I am trying to compare sets of variables(X
) that are stored in two dataframes (foo
, bar
). Each X
is a unique independent variable that has up to 10 values of Y
associated with it. I would like to compare every foo.X with every bar.X by comparing the number of Y
values they have in common - so the output could be a matrix with axes of foo.x by bar.x in length.
this simple example of foo and bar would want to return a 2x2 matrix comparing a,b with c,d:
foo <- data.frame(x= c('a', 'a', 'a', 'b', 'b', 'b'), y=c('ab', 'ac', 'ad', 'ae', 'fx', 'fy'))

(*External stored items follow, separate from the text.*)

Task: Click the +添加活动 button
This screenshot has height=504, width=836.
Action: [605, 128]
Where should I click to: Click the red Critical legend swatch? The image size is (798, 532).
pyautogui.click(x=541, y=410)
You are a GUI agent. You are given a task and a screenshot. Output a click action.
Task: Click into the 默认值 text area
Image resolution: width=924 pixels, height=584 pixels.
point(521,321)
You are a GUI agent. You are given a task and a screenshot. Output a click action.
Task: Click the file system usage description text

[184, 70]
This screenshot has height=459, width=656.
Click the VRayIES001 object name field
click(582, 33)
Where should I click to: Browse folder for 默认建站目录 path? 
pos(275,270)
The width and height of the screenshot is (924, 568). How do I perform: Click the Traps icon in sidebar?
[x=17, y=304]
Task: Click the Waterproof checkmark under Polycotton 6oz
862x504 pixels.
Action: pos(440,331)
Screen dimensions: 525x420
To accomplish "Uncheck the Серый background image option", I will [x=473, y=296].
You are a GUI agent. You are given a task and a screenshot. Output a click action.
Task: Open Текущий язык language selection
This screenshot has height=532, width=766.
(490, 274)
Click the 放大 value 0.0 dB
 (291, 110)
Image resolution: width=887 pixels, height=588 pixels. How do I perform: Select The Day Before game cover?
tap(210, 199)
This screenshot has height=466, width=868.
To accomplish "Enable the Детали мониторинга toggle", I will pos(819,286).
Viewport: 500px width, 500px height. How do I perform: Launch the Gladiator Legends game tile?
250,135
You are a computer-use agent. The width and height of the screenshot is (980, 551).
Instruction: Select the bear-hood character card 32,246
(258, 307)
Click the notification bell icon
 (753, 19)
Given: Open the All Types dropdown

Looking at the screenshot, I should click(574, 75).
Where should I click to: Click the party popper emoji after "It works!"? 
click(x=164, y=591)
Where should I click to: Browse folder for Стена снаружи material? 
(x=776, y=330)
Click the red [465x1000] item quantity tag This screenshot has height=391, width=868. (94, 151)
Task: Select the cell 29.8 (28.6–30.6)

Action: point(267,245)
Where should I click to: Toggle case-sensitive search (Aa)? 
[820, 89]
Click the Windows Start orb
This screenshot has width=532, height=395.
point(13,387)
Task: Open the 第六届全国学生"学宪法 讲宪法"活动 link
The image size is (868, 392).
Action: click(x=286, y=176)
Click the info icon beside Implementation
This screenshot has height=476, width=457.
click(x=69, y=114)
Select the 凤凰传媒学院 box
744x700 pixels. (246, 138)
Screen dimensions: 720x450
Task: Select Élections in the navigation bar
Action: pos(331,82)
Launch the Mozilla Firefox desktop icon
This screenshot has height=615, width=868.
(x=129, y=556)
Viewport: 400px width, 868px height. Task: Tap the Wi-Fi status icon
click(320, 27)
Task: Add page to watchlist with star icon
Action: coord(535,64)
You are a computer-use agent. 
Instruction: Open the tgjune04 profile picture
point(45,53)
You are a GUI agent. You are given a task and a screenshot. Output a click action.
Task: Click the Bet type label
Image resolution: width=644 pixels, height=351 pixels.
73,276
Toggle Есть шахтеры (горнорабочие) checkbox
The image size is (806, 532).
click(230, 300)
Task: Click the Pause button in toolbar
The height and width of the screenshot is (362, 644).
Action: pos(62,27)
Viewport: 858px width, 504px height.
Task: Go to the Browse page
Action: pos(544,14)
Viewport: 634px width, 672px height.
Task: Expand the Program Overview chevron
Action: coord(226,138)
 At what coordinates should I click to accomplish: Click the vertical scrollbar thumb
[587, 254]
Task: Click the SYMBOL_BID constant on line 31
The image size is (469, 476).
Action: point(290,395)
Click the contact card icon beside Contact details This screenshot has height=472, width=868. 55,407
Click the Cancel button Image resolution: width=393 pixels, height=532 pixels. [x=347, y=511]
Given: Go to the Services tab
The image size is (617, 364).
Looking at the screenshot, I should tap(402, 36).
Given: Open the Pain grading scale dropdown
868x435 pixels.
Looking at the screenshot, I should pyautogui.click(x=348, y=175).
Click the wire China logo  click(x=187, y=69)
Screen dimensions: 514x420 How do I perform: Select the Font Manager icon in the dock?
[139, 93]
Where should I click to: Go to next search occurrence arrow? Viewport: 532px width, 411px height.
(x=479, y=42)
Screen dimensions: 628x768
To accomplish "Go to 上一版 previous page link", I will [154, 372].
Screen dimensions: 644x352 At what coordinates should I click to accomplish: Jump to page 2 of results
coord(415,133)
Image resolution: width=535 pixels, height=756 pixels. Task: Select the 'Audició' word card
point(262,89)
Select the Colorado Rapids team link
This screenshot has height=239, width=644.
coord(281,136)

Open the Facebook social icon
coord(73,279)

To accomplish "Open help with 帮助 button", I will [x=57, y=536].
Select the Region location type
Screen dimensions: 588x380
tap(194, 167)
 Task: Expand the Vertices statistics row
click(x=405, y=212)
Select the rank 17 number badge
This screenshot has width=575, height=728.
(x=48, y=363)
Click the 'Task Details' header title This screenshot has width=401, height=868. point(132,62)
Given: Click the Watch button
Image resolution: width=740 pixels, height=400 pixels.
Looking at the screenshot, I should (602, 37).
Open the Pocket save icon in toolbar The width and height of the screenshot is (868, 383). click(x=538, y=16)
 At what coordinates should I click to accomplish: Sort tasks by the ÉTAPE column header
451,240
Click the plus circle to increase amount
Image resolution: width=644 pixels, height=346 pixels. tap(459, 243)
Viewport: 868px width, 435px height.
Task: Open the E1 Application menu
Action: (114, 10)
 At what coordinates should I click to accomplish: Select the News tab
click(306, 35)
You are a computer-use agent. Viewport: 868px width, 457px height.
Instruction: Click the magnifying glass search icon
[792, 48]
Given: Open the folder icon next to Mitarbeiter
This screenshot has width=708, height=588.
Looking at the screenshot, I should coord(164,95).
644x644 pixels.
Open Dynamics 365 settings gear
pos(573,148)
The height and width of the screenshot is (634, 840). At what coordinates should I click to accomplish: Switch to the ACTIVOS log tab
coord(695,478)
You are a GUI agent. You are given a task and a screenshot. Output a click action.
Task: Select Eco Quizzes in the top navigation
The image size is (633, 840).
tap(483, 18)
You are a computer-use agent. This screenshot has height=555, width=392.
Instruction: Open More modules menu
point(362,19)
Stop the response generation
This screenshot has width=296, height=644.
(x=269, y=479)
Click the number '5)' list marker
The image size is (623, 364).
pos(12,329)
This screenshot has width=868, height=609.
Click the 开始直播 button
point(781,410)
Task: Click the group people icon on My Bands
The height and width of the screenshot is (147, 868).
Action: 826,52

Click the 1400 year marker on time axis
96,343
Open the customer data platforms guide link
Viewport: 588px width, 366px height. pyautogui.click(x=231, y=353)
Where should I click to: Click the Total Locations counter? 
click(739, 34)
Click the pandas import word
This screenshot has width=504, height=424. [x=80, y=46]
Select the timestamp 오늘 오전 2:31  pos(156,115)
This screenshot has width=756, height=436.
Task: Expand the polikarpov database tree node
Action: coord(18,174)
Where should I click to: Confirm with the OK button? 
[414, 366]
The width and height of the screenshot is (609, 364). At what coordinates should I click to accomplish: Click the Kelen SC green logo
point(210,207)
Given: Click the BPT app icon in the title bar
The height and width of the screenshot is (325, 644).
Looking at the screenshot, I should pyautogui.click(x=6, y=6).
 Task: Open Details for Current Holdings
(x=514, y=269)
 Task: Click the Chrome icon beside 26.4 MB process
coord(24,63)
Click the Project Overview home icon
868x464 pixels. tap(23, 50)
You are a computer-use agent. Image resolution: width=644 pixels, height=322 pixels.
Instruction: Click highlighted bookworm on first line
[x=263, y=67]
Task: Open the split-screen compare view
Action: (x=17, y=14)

bar <- data.frame(x= c('c', 'c', 'c', 'd', 'd', 'd'), y=c('ab', 'xy', 'xz', 'xy', 'fx', 'xz'))
EDIT:
I've left the following code for other newbies to learn from (for loops are effectvie but probably very suboptimal), but the two solutions below are effective. In particular Ramnath's use of data.table is very effective when dealing with very large dataframes.
store the dataframes as lists where the values of y are stored using the stack
function
foo.list <- dlply(foo, .(x), function(x) stack(x, select = y))
bar.list <- dlply(bar, .(x),function(x) stack(x, select = y))
write a function for comparing membership in the two stacked lists
comparelists <- function(list1, list2) {
for (i in list1){
for (j in list2){
count <- 0
if (i[[1]] %in% j[[1]]) count <- count + 1
}
}
return count
}
write an output matrix
output.matrix <- matrix(1:length(foo.list), 1:length(bar.list))
for (i in foo.list){
for (j in bar.list){
output.matrix[i,j] <- comparelists(i,j)
}
}